¿Qué comían entonces los romanos pobres? Los ciudadanos que no podían aspirar a carne ni a pescado tenían que consolarse con hortalizas, de las que los mercados ofrecían decorosa variedad. La más popular era la col (Brassica oleracea), de la que existían muchas variedades, que se tomaban crudas o cocidas. El austero Catón se la recomendaba a todo el mundo y exaltaba sus virtudes medicinales, ya que «cruda, en ensalada, o frita cura todo mal». Detrás de la col se alineaban la coliflor, la acelga (aderezada con mostaza, para que supiera a algo), la lechuga, el cardo, el puerro, la zanahoria, los rábanos (de los que se consumían incluso las hojas), el nabo, la escarola, las alcachofas, los cardos, los pepinos y las calabazas.

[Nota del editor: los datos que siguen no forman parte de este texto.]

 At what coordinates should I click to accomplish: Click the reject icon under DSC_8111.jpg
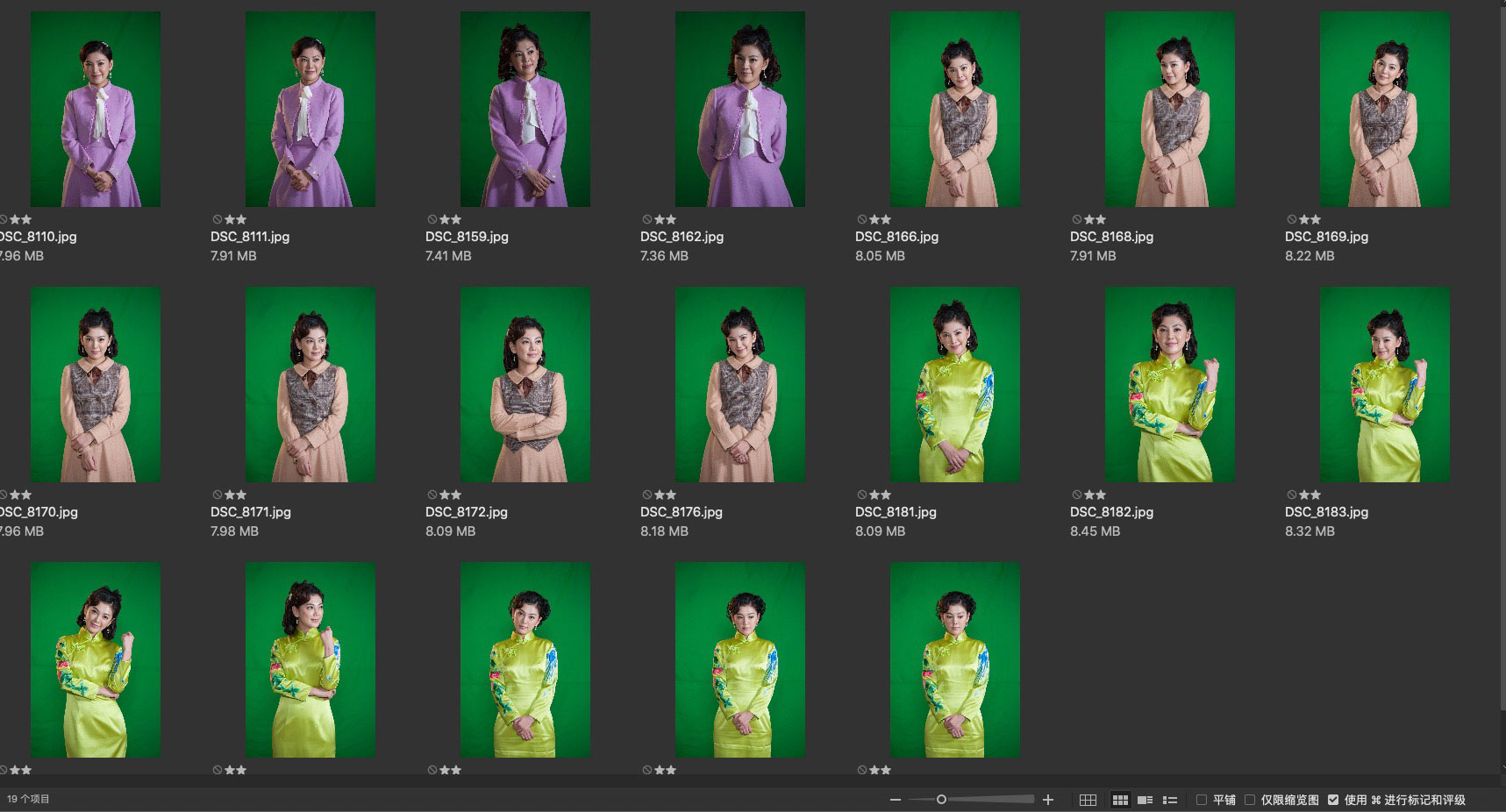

Tampoco le hacían ascos a las ortigas, ni a malvas (que tomaban en ensalada), ni a los retoños de parra; incluso el helenio, que hoy es planta de jardín, se tomaba hervido o macerado en oxicrate (agua, miel y vinagre).
Las legumbres que reinaban sobre los variados, potentes y especiados potajes romanos eran las habas, los guisantes, las judías y las lentejas.

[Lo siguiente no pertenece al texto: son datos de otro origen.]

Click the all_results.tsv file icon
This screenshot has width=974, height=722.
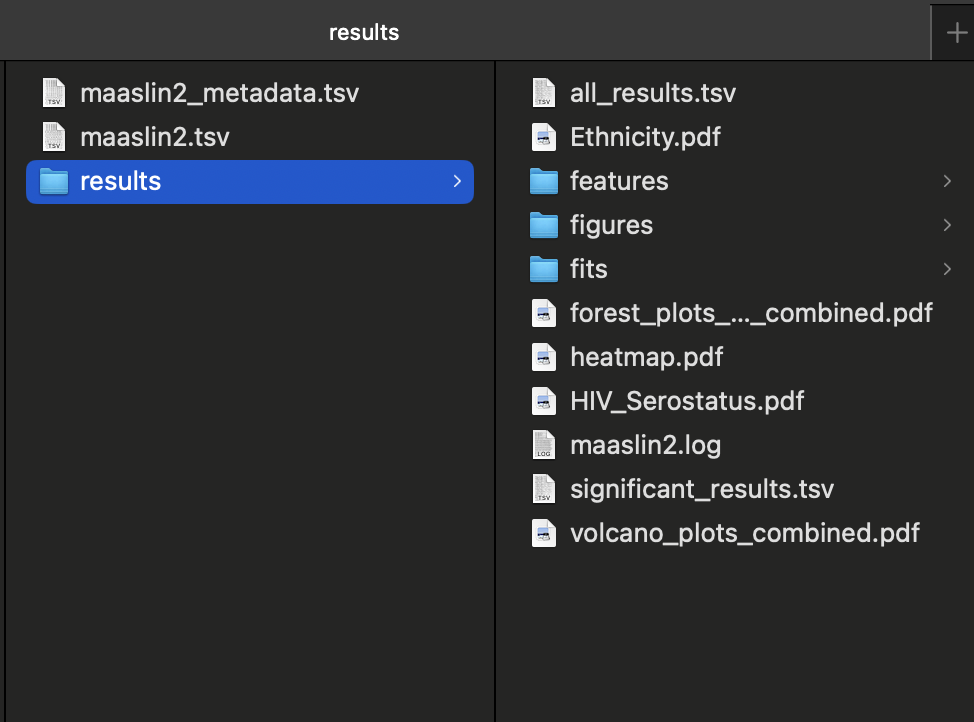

Éstas no gozaban de gran prestigio, pues se las consideraba comida militar. (La vocación castrense perdura: todavía durante nuestra guerra civil de 1936 constituyó el rancho habitual de los dos bandos).
¿Y los garbanzos? Los preparaban de las más variadas maneras: en croquetas, en empanadas, con agua, leche y queso rallado, pero nunca en cocido, una delicia que ignoraron los romanos y que quizá, de haberse descubierto a tiempo, habría evitado la caída del imperio. Los garbanzos tostados al yeso (una especialidad que perdura hoy en nuestros pueblos de Jaén) constituían las palomitas de los espectáculos públicos. Plato de pobres de solemnidad, y de vacas, eran las algarrobas y los altramuces.